Her team jumped all the way in, and it paid off. "It was super fun because I was there from the start," says Adriana. "From the first line of code committed to now, years later. It really helped my confidence to be able to make decisions, to see everything grow, and to figure out that it's okay to make mistakes and to rewrite, to adapt, and to be constantly evolving."
"My technical skills have definitely grown because before I had never worked on a product that had such a scale.
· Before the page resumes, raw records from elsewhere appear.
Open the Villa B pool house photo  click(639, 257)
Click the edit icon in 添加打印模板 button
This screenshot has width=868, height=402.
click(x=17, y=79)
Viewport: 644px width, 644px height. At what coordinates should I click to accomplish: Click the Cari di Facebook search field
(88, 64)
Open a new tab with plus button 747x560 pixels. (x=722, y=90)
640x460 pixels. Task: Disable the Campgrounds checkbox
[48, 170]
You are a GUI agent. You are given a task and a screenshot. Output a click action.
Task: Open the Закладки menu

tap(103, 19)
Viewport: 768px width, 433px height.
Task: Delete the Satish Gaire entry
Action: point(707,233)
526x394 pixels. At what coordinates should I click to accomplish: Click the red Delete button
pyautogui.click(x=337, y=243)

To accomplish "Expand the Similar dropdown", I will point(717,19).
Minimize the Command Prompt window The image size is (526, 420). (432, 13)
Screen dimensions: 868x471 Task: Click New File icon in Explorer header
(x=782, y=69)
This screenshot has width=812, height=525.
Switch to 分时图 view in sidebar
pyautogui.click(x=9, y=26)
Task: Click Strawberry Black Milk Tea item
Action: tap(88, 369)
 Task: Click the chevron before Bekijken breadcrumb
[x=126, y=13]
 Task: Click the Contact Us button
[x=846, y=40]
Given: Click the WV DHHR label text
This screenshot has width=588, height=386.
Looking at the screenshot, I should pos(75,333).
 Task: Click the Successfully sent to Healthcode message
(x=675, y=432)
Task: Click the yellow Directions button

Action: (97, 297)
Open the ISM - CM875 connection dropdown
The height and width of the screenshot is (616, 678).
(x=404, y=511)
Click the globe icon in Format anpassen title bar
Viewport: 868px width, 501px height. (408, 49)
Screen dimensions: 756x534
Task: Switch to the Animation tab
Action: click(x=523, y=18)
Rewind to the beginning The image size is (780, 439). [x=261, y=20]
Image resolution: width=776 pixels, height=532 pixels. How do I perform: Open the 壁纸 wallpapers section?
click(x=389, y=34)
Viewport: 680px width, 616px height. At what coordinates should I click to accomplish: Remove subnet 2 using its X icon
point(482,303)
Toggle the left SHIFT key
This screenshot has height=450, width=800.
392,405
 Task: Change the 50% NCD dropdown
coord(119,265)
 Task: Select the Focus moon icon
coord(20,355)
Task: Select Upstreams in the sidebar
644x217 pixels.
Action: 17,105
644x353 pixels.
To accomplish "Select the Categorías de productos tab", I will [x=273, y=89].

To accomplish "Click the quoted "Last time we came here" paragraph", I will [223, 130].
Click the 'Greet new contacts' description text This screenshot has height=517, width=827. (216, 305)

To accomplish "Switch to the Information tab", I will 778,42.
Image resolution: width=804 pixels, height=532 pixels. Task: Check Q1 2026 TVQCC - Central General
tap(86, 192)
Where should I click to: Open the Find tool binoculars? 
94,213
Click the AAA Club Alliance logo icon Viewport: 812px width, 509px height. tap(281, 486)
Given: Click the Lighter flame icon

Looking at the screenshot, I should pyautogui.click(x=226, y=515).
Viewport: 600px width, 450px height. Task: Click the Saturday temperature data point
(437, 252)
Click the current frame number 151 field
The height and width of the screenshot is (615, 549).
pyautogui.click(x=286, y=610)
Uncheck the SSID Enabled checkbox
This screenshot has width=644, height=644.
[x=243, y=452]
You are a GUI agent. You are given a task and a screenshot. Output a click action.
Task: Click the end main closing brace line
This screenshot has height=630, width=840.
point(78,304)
I never worked somewhere where we had to deal with hundreds of millions of requests a day or with huge databases," explains Adriana.
Now, being in charge of vital parts of this huge project, Adriana can look back and recognize the impact that taking on a big technical challenge with a growing team had on her self-confidence.
"I feel that now I could do anything," she says. "I could be part of any tech project, where before, I didn't have the confidence to think about myself that way. [That comes from] seeing how I could start a big, ambitious project and actually code it from beginning to end."
3 tips for making the most out of growth opportunities
If you find yourself in a situation similar to Adriana's, whether that's experiencing growth on your team, joining a new company, or facing a new, challenging project, here's what she recommends you do:
- Get to know your team and understand its dynamics. "Whenever someone joins the team, the team dynamic changes," she says. "Sometimes it's very easy, sometimes you need to adapt." Pre-pandemic, she and her Plex colleagues kept up with that dynamic by meeting up for in-person off-sites at least twice a year. "When you get together with your small team in a foreign city for a week, you have time to talk about everything and to bond, and those have really helped us a lot," she says. They took those meetups online this last year, and while some of the magic is definitely missing, says Adriana, "a week of not coding and hanging out and talking still helps."
- Be patient with yourself if you feel overwhelmed. "A lot of people feel like they're not good enough or don't have enough experience and that's just not true. That's how everyone feels," says Adriana. That's especially true if you're trying on different technical skill sets to find the ones you like best, she adds. "Personally, I switched languages a bunch of times until I finally figured out what I like. I think it's hard to figure out without trying," she says.
- If you're not getting the opportunities you want in your current situation, seek them out. "If you're unhappy, you know, [gather] some courage and apply for whatever your dream job is," says Adriana. "If you're hardworking and you like it and you're into coding, I'm sure it's going to work out."